Monday 26 July 2010

Day 19 - Monday 26th July 2010


Didn't have a particularly good night's sleep last night, so have been very tired today. Nevertheless spent a lovely day with Maurice's sister and her husband and Toby got a new mobile phone from his Grandad Maurice for passing the 11+ and getting a place at Maidstone Grammar School.

Been thinking about my Mum today. Firstly because she has been into hospital for a hysterectomy to remove cancer in the womb! Have spoken to her and all is well, she will be home tomorrow.

But secondly, as a woman, I believe one of the most precious gifts in life is having a child and becoming a mother. I certainly did not appreciate the love that you could have for your own child as before I met my husband some 15 years ago I had no desire for children. But of course that has all changed and I have been blessed with two beautiful boys. The thought of losing one of them does not bear thinking about. I can remember when my father died over twenty years ago now, my Nan saying "you don't expect your child to go before you". Well that brings me back to my Mum and I know that she must be having a hard time with my journey too.

One good point - no seizure again today. Well at this rate I may have to seriously re-consider whether I sell the little red sports car or not. I may yet be able to drive sooner than I thought. Just need to still be around in two years time and hey presto ! Positive thinking girl !

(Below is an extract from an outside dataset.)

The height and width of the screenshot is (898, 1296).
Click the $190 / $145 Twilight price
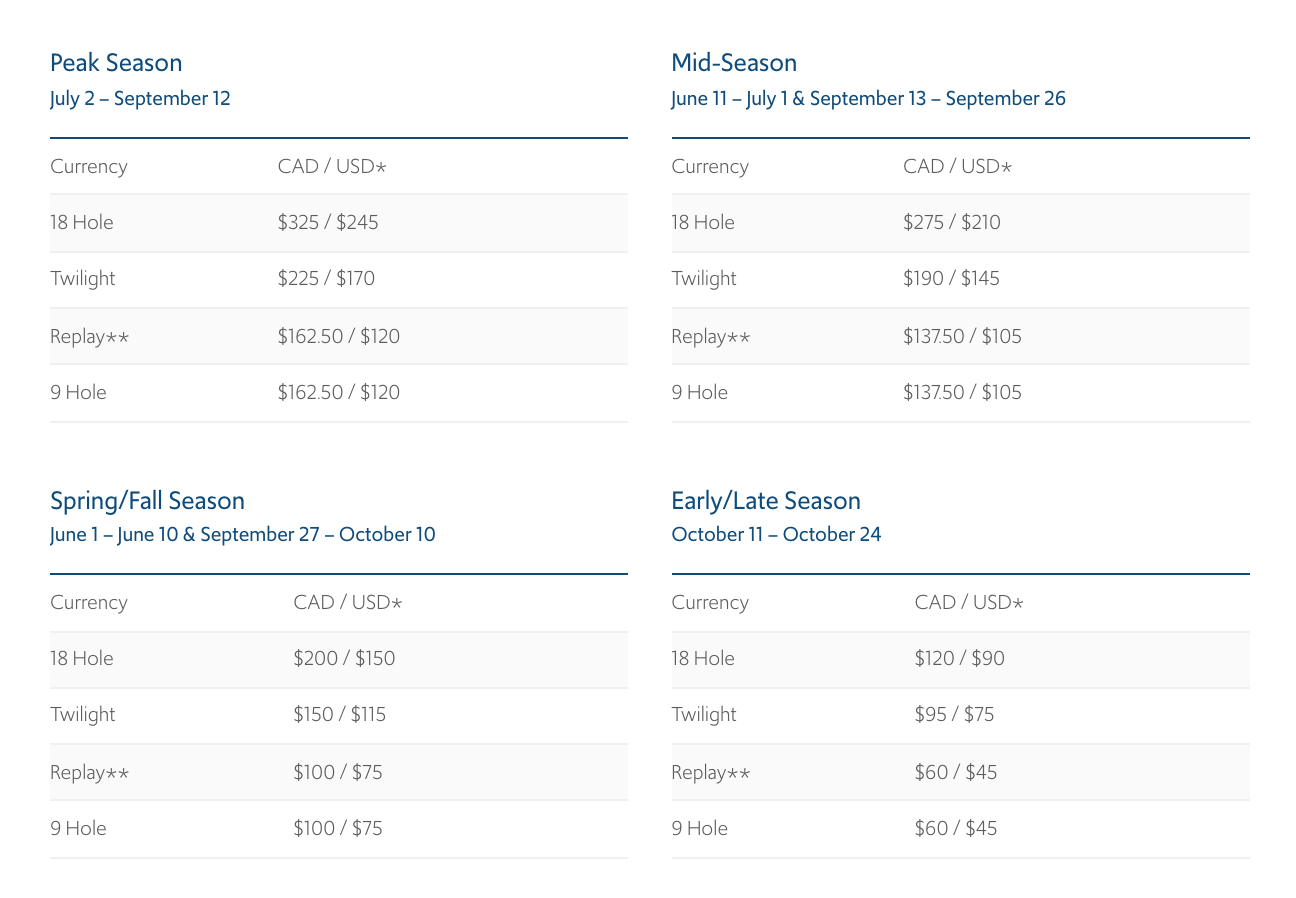[x=951, y=279]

Photo: February 2010 - My boys undercover in Egypt

1 comment:

  1. I am sure most of your followers, like me, find reading your journey is quite difficult as it pulls at the heart strings, but it is something we feel has to be read. It would be upsetting enough reading it and not knowing you Vikki but, having married into your family, I find I cannot adequately put into words my own feelings as well as you do. As you said recent events make you change your whole perspective on life. I too look at my world in a totally different way now and feel very lucky and almost guilty that I am ok when I read what you and your immediate family are having to face. Not much else to say but we are all there for you Vikki and your family whenever you feel we are needed or could do anything to help.